By November 21, 2014July 19th, 2016Prayer, Updates

HOW GRATEFUL we are to live in a city with a heritage of partnership between government and the faith community. For the second time in a matter of weeks our current mayor, Betsy Price, has called for prayer for another city. First, we prayed over Dallas and the Ebola challenge they faced. This week, she asked us to pray over Ferguson and all the other cities under threat caused by strong racial tensions. So, we have gladly complied. Please see Mayor Price’s letter below and then pray with us.

Standing for Our Nation,
Pastor Terri Pearsons


I’m sure you have seen or have been watching the news updates about the pending grand jury decision about whether police officer Darren Wilson will be charged in the fatal shooting of Michael Brown in the St. Louis suburb of Ferguson. I know all of you shared my concerns about the images from Ferguson months ago showing the destructive clashes between demonstrators and police. Even today, it’s clear that a significant tension remains.

Fortunately, we live in Fort Worth, Texas—a city filled with compassion, tolerance and understanding. Sure, we don’t always agree; but we honor the rights of others to have different viewpoints. I’m proud that we can approach disagreement and discord with a mutual respect for one another.

Even still, the events in Ferguson and the following protests and demonstrations in other parts of the country are troubling. We’ve heard the pundits on the 24-hour news cycle. We’ve heard from those on all sides of the issue. A wide divide remains and some continue to fan the flames.

As we wait for a grand jury decision, I wanted to take the time today to reach out to you as faith leaders in Fort Worth. I ask for your prayers for the community of Ferguson. I ask your prayers for all communities across this country, that they would have the strength and courage to face challenges—not with fear, aggression or violence—but with an open ear, compassion and respect. I hope and pray that we have the foresight to see each other as “Americans” above all else while celebrating the diversity that should strengthen—not divide—our cities.

I would also ask you to talk to your congregations about the right and the wrong ways to resolve community challenges. The “Golden Rule” should always prevail. And, as you talk with your congregations, please let me know if you hear any questions or concerns about this issue. If there are problems, we want to know about them, face them and solve them.

No matter how the grand jury lands on this issue, I hope we—as Americans—respect the justice system that remains a foundational pillar of our way of life. What’s more, I hope Ferguson and other communities struggling with these challenges can find meaningful ways to come together and find healing through faith, love and compassion.

As our Charter for Compassion states: “The principle of compassion lies at the heart of all religious, ethical and spiritual traditions, calling us always to treat all others as we wish to be treated ourselves. Compassion impels us to work tirelessly to alleviate the suffering of our fellow creatures, to dethrone ourselves from the center of our world and put another there, and to honor the inviolable sanctity of every single human being, treating everybody, without exception, with absolute justice, equity and respect.”

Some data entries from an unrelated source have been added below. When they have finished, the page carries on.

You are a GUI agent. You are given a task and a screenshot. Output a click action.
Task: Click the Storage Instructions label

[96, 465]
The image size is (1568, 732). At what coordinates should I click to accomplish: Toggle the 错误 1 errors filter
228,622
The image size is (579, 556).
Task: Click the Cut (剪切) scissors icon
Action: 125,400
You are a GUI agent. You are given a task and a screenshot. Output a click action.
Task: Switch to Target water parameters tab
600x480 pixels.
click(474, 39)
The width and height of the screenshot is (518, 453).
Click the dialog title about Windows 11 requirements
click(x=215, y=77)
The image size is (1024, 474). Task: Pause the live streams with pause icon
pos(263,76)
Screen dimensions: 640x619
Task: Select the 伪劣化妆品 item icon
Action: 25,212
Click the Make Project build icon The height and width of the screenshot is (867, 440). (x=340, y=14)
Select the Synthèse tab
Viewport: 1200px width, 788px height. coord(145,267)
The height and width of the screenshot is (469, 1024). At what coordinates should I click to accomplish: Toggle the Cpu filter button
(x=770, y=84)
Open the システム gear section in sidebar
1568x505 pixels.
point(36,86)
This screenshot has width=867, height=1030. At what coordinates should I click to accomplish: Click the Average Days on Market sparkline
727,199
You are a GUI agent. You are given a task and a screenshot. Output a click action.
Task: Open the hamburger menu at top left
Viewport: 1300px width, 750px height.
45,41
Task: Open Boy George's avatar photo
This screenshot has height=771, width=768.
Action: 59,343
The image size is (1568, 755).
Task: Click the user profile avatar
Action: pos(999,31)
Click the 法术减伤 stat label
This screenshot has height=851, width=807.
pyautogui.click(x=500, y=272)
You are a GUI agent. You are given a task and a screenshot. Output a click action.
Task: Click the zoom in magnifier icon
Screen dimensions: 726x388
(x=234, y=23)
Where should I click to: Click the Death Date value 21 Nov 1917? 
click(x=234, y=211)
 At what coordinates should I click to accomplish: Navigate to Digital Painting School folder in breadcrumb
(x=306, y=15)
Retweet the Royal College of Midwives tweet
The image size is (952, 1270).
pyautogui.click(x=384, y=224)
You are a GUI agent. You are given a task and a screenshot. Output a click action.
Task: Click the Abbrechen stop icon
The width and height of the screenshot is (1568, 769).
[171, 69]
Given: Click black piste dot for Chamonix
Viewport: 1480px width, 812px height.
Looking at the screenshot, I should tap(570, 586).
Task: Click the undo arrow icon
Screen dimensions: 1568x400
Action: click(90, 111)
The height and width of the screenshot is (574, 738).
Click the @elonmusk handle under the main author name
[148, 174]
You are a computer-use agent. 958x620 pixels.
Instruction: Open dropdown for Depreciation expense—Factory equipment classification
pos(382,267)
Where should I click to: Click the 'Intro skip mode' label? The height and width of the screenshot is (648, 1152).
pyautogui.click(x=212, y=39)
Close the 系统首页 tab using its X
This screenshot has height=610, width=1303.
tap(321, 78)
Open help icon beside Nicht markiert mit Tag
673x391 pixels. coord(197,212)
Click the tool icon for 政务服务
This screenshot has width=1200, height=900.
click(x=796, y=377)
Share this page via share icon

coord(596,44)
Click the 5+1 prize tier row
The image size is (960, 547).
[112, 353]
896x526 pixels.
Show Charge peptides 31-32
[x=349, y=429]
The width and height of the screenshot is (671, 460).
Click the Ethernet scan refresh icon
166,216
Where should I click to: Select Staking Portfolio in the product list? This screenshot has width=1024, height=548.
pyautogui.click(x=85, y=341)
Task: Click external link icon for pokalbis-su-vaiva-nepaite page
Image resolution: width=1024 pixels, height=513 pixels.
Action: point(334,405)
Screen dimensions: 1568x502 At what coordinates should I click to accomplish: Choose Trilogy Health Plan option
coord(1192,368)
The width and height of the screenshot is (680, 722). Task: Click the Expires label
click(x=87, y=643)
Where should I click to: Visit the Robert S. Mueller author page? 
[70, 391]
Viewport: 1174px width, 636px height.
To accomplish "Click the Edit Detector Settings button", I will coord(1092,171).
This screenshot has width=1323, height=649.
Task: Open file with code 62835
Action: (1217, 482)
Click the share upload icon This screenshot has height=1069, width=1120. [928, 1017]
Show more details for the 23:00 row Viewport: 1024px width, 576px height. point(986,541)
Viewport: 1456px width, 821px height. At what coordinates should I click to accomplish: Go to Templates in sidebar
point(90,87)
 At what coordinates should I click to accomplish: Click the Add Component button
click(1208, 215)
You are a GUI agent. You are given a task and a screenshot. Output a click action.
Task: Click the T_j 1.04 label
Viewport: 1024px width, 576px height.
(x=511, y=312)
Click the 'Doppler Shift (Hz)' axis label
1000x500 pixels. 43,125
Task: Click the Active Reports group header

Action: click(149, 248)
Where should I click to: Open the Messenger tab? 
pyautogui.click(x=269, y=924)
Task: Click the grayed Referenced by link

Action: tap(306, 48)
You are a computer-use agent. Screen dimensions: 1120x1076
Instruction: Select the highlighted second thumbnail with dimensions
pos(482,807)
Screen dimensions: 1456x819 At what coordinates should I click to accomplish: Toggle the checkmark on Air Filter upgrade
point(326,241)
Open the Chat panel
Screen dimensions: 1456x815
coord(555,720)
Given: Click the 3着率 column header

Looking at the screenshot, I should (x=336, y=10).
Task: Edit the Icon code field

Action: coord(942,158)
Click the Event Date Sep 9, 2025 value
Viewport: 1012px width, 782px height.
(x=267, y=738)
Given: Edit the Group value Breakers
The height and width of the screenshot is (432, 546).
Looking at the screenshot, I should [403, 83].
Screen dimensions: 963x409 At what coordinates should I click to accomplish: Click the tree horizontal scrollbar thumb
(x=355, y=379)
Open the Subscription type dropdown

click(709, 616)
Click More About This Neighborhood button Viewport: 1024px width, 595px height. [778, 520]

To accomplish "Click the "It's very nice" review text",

Thank you for what each of you do!

Betsy Price
Mayor of Fort Worth


Join us now by praying with us:

Father, we come, in Jesus’ Name and In faith, believing for Ferguson and all cities under the destructive force of the spirit of division. As the Body of Christ we stand for the love of God to be poured out in a great awakening across this nation. We agree with Jesus’ prayer that the world will know us by our love-a love so strong that it stops storms of strife. Along with thousands of others called by His Name, we have humbled ourselves while seeking His face, and now believe for His mighty hand to heal our land. We praise Him for His faithfulness. We speak peace to the streets of Ferguson and all those like it. And, like Daniel, we expect the mouths of ‘lions’ who stir trouble and strife to be shut so that no one listens. Praise God for America and His move among us! The devil is a liar but Jesus is Lord!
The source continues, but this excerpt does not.